The interesting question then: Is the improved performance of
vertical antennas over horizontal dipoles on 75 meters at DX distances
due to a combination of direct radiation plus radiation from the
ground in the area of strong ground wave strength out hundreds of
meters? Is the ground wave leakage providing additional low signal
strength in both transmit and receive?

The short answer is that I don't think anyone really knows. I'm
convinced that the program accurately calculates the field from the
antenna and environment specified by the model. But there are some
pretty significant ways in which the model doesn't represent reality.
EZNEC uses the NEC ground model which is highly simplified - its ground
is perfectly flat, homogeneous to an infinite depth, and infinite in
extent. Real ground is curved and stratified with many layers of
sometimes highly differing conductivity and permittivity. Besides the
deficiency of the ground models, there might be some interesting
phenomena like ground wave energy following the ground for a while, then
launching some distance from the antenna. This wouldn't be modeled
properly by EZNEC or NEC. And although polarization is rotated during
ionospheric propagation, maybe there's some inherent advantage to
launching a vertically polarized signal. EZNEC and NEC make no attempt
at modeling propagation.
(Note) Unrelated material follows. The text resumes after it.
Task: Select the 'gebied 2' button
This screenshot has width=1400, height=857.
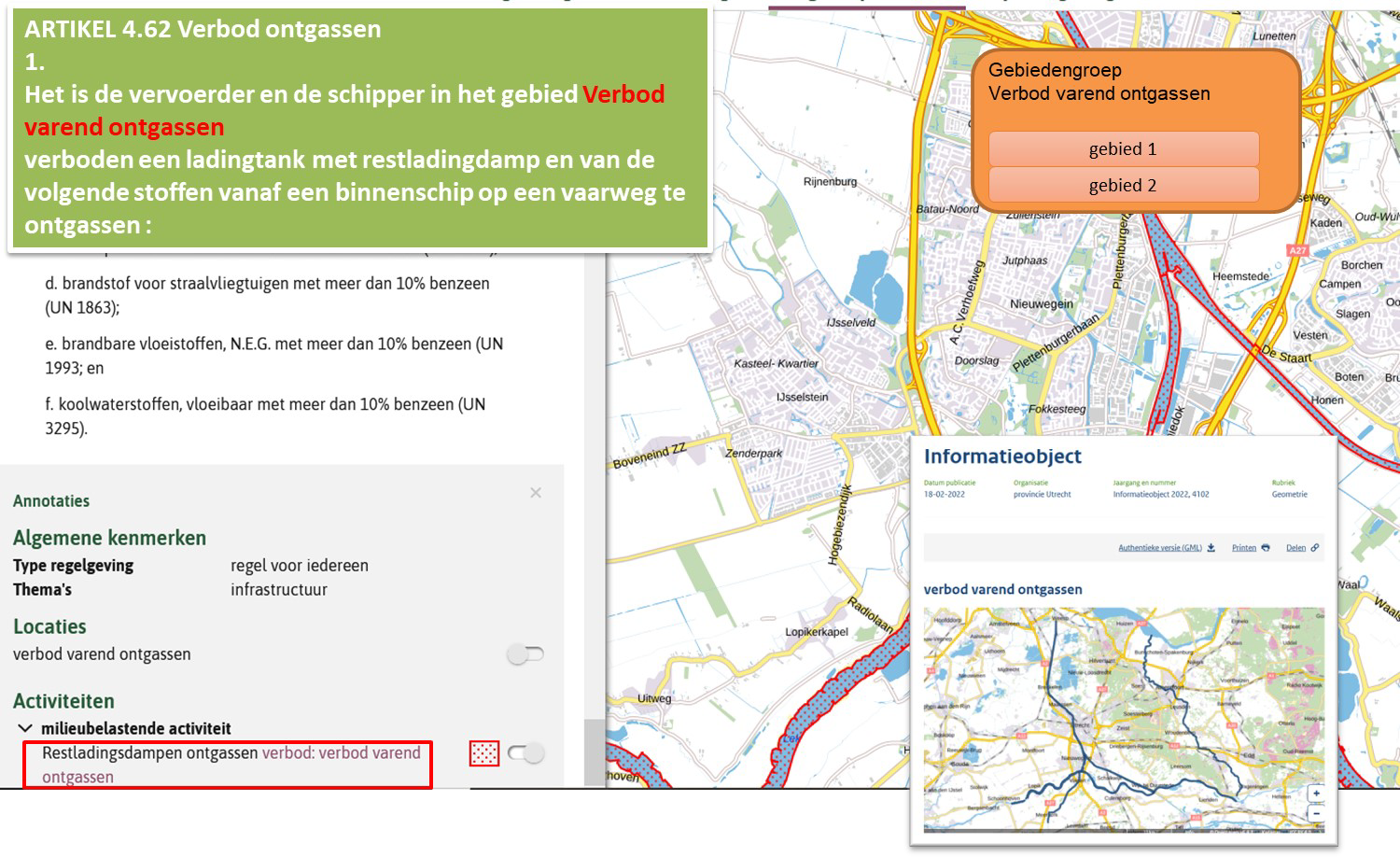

Anecdotal evidence seems to find more of a
disparity between model results and observations at low frequencies (80
meters and below) than higher frequencies. Whether this is due to the
greater ground skin depth at lower frequencies, different propagation
effects, or maybe just the vagaries of anecdotal reporting, is something
I don't think anyone knows.

Roy Lewallen, W7EL

Roy Lewallen wrote:
... there might be some interesting
phenomena like ground wave energy following the ground for a while, then
launching some distance from the antenna. This wouldn't be modeled
properly by EZNEC or NEC.

Could that possibly be the result of the curvature
of the earth?
--
73, Cecil http://www.w5dxp.com

On Feb 14, 12:03 am, Richard Clark wrote:

You have so much left unsaid, that it is shooting in the dark.
However, proceeding with that risk in mind....

A vertical dipole described above is not the vertical antenna that you
describe following:

Better? You are relying too heavily on anecdotal reports.

The next problem is height (again) and how it contributes to (or
subtracts from) gain as that varies. There is no "similar" comparison
between the two. You could model and present variations on horizontal
dipole elevation alone for two hours, much less both of them.

Rule 1 of presentations: Don't give them off the cuff unless you are
prepared to follow the surprises.

Rule 2: If you are willing to follow the surprises; then you aren't
really giving a presentation.

73's
Richard Clark, KB7QHC

Richard, thanks for the comments. Yep, I thought of the thing about
the model versus the inverted L mentioned after I had already sent the
message. What I should have mentioned is that the EZNEC pattern for
the inverted L showed lower gain than the vertical dipole.

As for the anecdotal evidence thing: It's my observation. My
756ProIII S meter may not be a calibrated piece of test equipment but
the deflection of the needle was much higher while listening with the
inverted L. While I can't give an quantitative number to the
difference in strength, I can say qualitatively that the Inverted L
provided a much stronger and clearer signal.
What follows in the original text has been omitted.